14/11/2018
LE COUPLE, LE MOMENT HÉROÏQUE
La nuit vient de tomber, lentement, et leurs deux ombres se sont couchées sur le buffet sombre de la cuisine.
Ils sont tous les deux assis, fermés, l’un en face de l’autre…
Le temps s’écoule lentement, comme une perte de connaissance, ou un coma…
Juste l’odeur de la soupe qu’ils ont dans leur assiette qui rompt avec le vide…
Ils sont là, tous les deux, Élie et Marie. Là depuis longtemps, des heures, plus de vingt années…
Ils se sont aimés, tellement fort, tellement bien. Puis cela n’a pas duré, un enfant est venu, puis deux, et chacun a perdu la trace de l’autre, en même temps que la sienne s’est crispée dans des douleurs insolubles.
Ils ont parlé longtemps, souvent, quelques fois des nuits entières, sans succès. Les corps se sont dits non, et les cœurs ont saigné, ils saignent encore, presque tous les jours…
Et les printemps ont passé, suivis des automnes et des hivers.
Élie et Marie sont paralysés ce soir. Toute la semaine ils étaient mal, ont essayé de parler, n’ont pas réussi. Rien n’y fait. Le piège, le même, celui dans lequel ils sont tombés des centaines, peut-être des milliers de fois, est revenu. C’est plus fort qu’eux. L’un et l’autre en ont pleuré souvent, t**d dans la nuit, quand il ou elle partait marcher, fumer une clope, le corps en miette, le cœur brisé, sans souffle, juste…une plainte intime sous le ciel indifférent.

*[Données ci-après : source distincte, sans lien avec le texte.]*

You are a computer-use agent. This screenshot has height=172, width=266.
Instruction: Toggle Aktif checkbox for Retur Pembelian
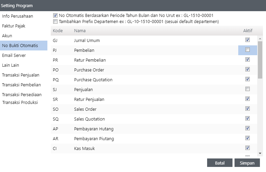[x=247, y=60]
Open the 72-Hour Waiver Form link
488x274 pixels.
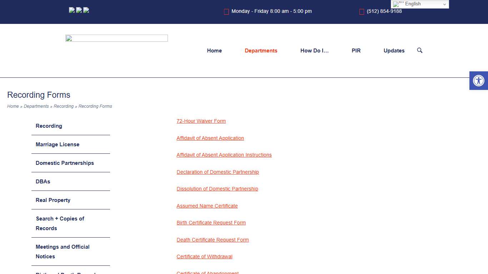pyautogui.click(x=201, y=121)
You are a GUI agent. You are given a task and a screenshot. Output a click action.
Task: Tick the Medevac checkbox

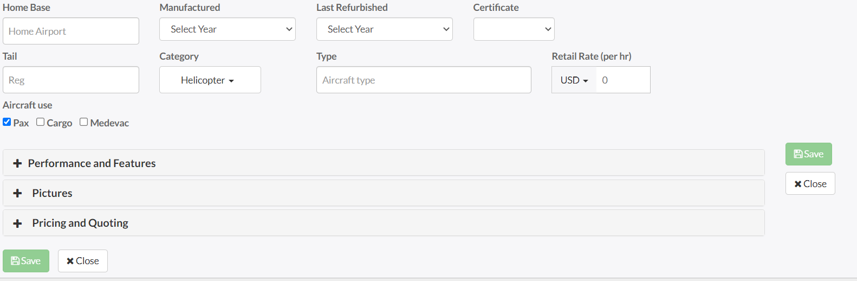tap(84, 122)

Puis, il y a quelques temps, ils ont entendu parler de lui (ou d’elle), le thérapeute, celui qui passe sa vie au cœur des fonctionnements relationnels, de l’histoire du monde, comme une ascèse, ou un art de vivre, ou encore une pratique spirituelle… Un optimiste…
Après un long chemin passé à trois, il est revenu sur un très modeste outil qu’il leur a de nouveau proposé…
Ce soir-là, à table, elle s’en souvient la première semble-t-il… Les secondes s’écoulent, et elle semble lutter avec elle-même, comme si le risque à prendre était ultime, comme une mort assurée si l’outil ne marche pas ce soir. Dans la cuisine, le destin de ces deux-là s’étire dans l’espace sous les formes mouvantes de volutes aux odeurs de légumes et d’épices.
Élie est resté fermé, il se réveille juste lorsqu’il la voit arracher un morceau de coin de table en papier, et qu’elle cherche un stylo dans sa blouse. Puis il s’étonne de la voir griffonner sur le morceau de nappe, le front plissé, la main tremblante, sans maquillage, sans rien… Pourtant il la trouve belle, encore très belle, malgré tout cela. Il n’a jamais pu partir, lui non plus, jamais pu, pourtant il a essayé, il a tout essayé.
Elle prend une grande respiration et elle semble hésitante dans ce qu’elle griffonne.
Puis le stylo tombe de sa main, comme une chute inévitable. Il tombe sur la table, fait du bruit, et laisse le morceau de papier taché de hiéroglyphes qu’Élie ne peut lire à l’envers.
Les minutes passent, puis tremblante, elle glisse son œuvre, l’enjeu de toute une vie, vers lui, comme si tout se jouait de cet instant.
Elle baisse alors les yeux et reprend une cuillère de sa soupe qu’elle laisse en partie couler de la cuillère sur sa robe.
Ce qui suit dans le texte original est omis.